──────── RAW RECORDS ────────
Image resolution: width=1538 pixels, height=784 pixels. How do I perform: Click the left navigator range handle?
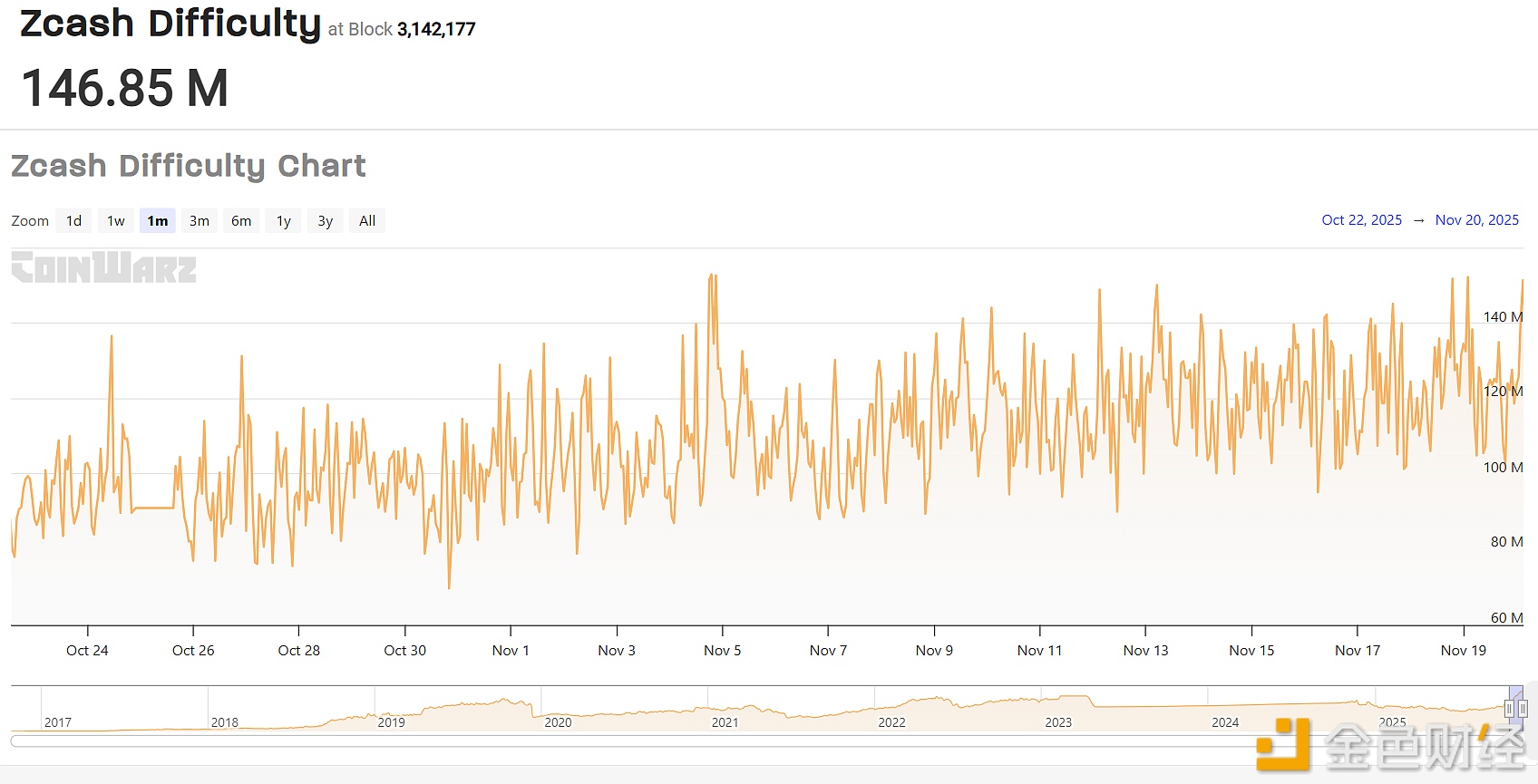1509,709
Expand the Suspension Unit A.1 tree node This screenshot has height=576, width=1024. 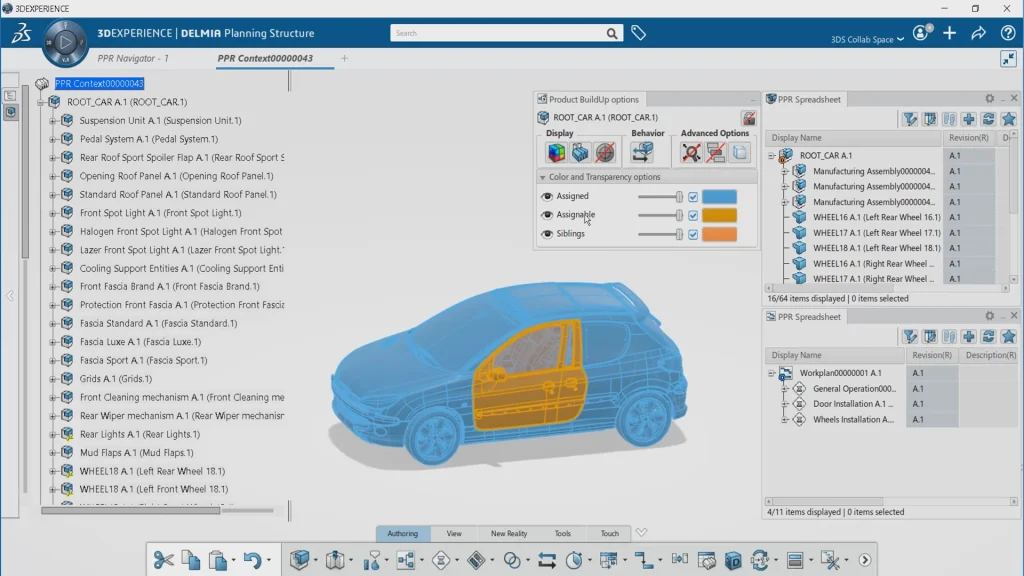pyautogui.click(x=53, y=121)
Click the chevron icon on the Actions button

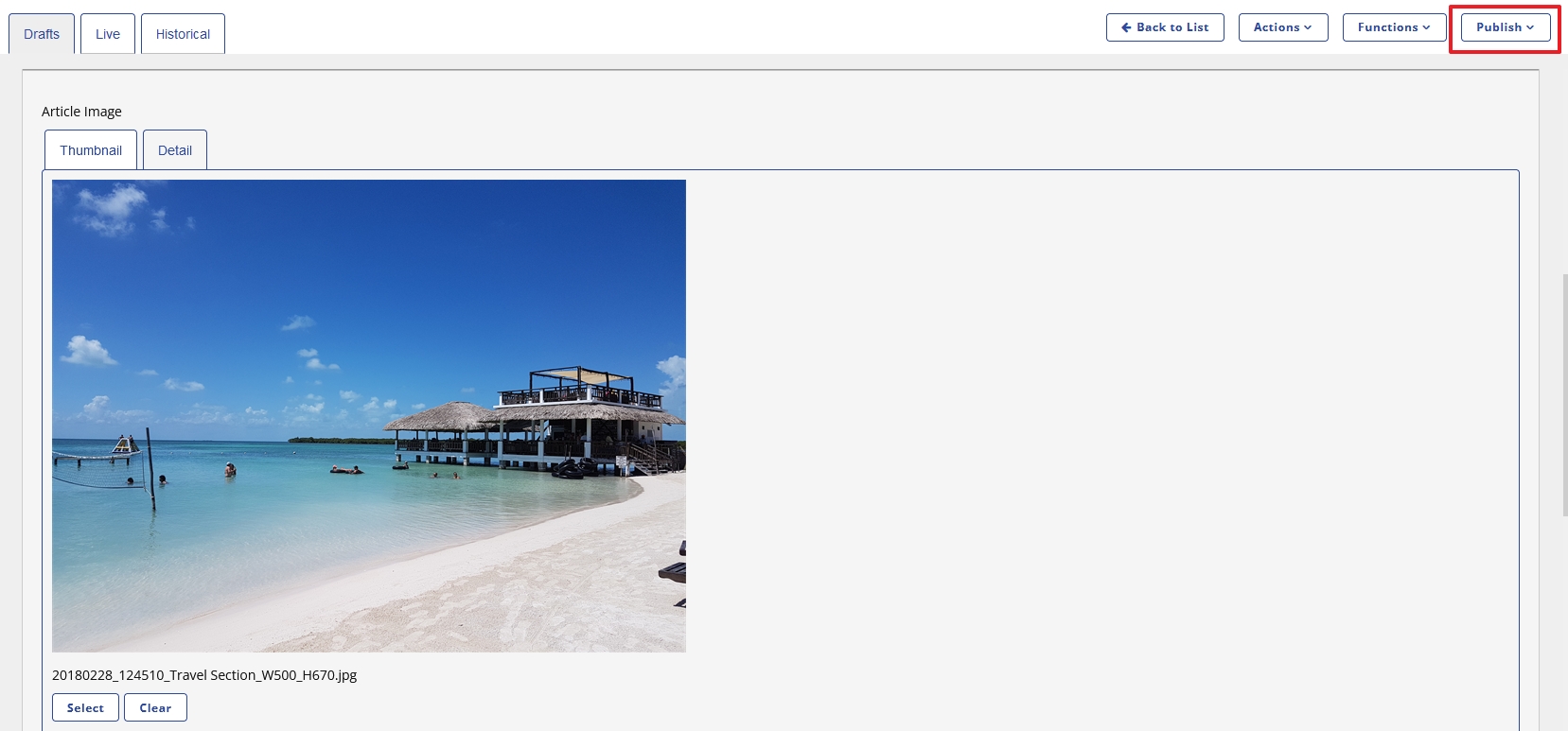tap(1308, 27)
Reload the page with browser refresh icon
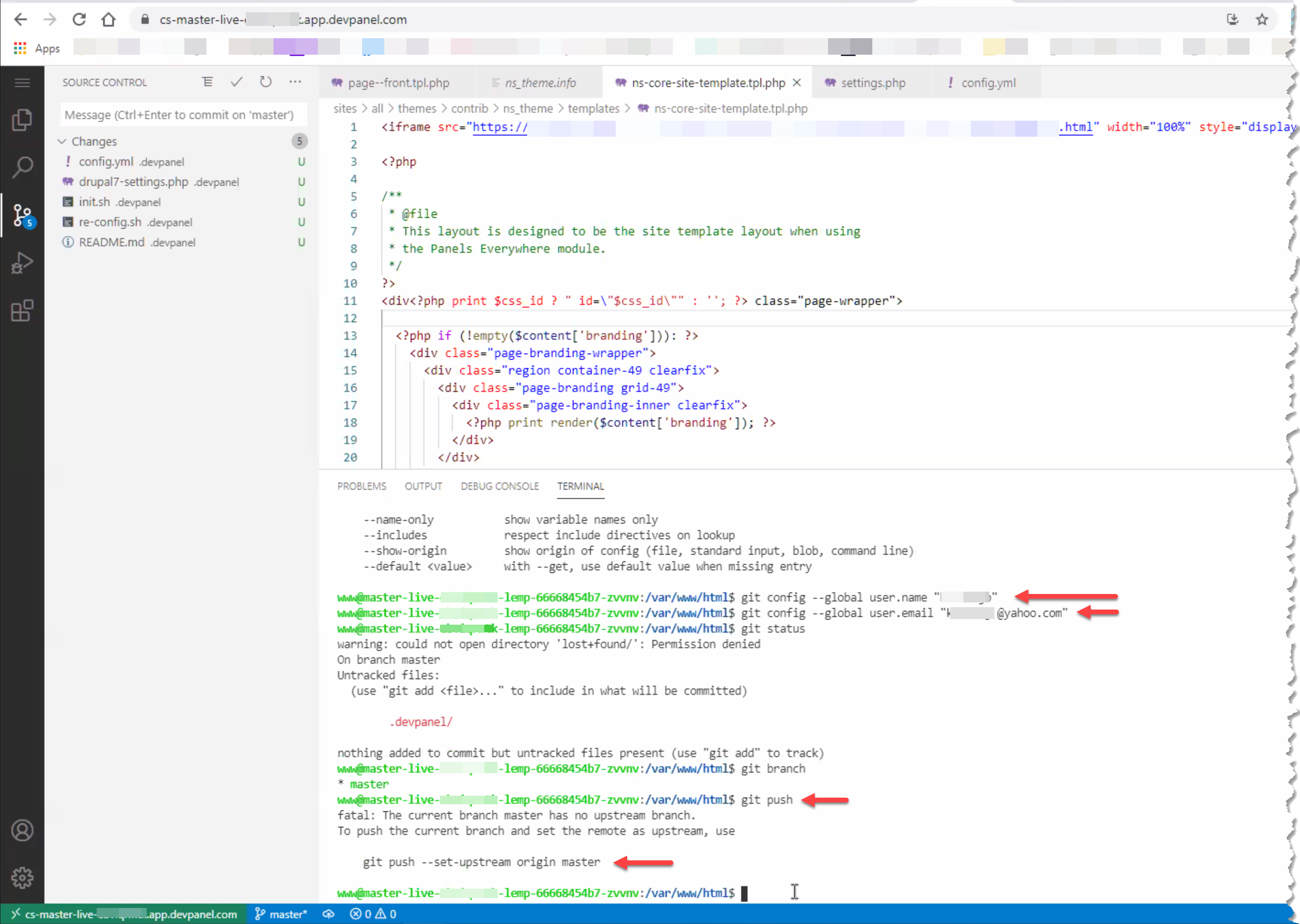 point(79,19)
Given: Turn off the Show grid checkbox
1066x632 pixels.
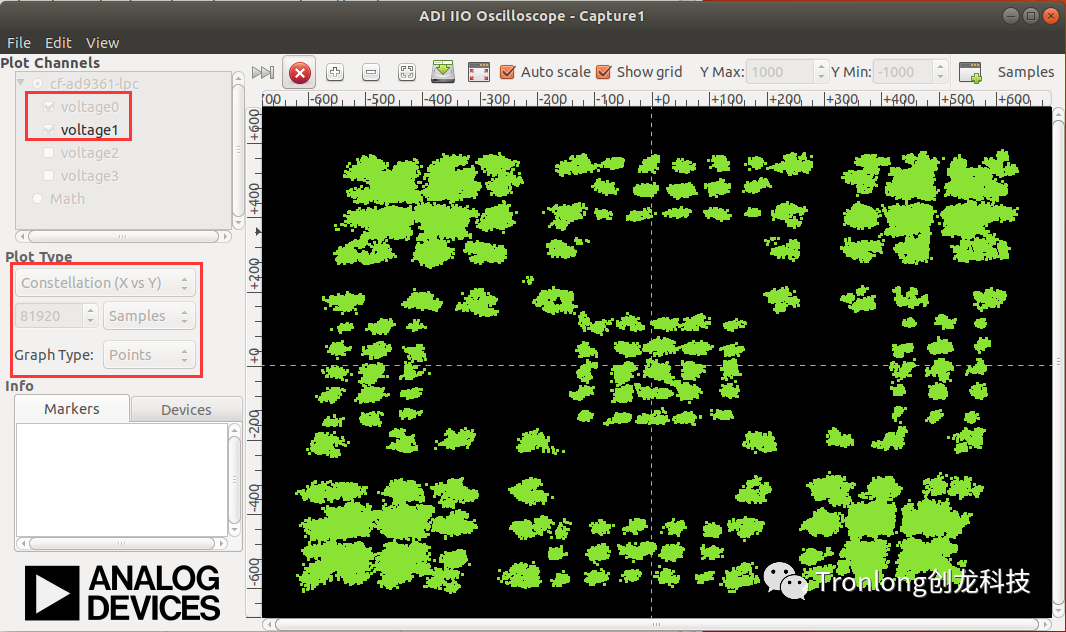Looking at the screenshot, I should pyautogui.click(x=603, y=72).

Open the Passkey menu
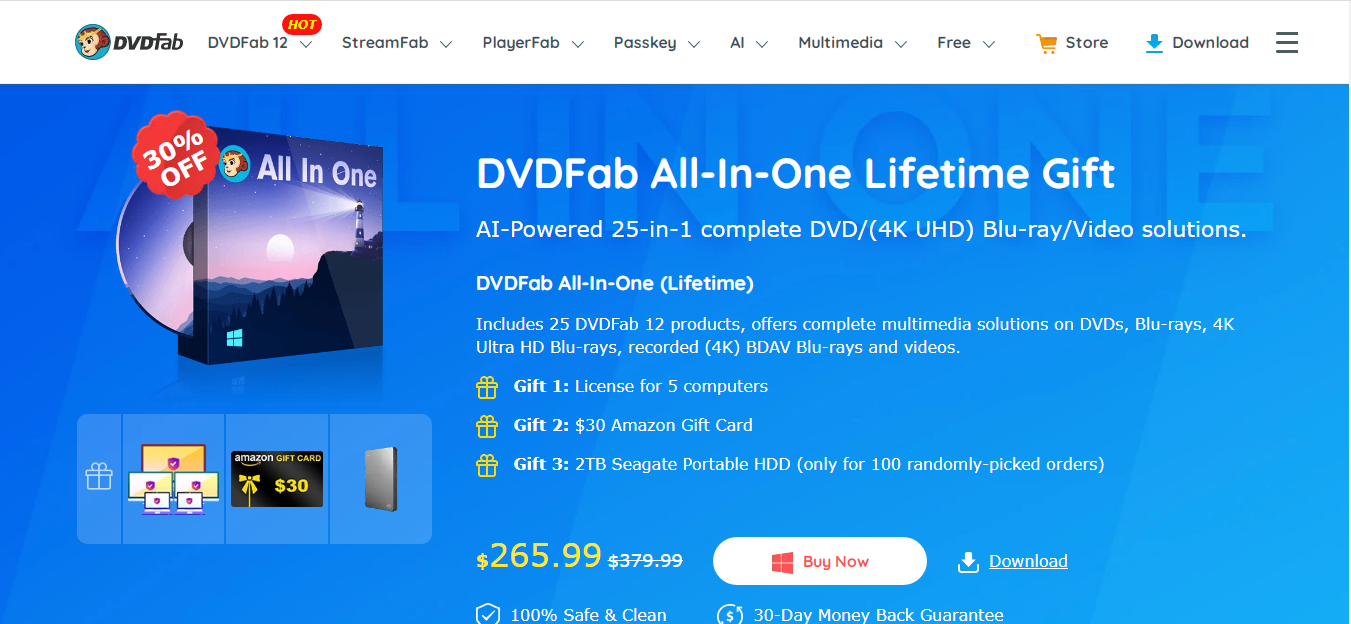pos(656,43)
────────
→ WHAT TO PRODUCE: Quote everything from the line containing "Click the chevron icon on the Actions button" down to the last of the lines above, word for word, leaving out the pictures.

→ EXERCISE OUTPUT:
Click the chevron icon on the Actions button

tap(1308, 27)
Reload the page with browser refresh icon
 point(79,19)
Given: Turn off the Show grid checkbox
1066x632 pixels.
Looking at the screenshot, I should pyautogui.click(x=603, y=72).

Open the Passkey menu
pos(656,43)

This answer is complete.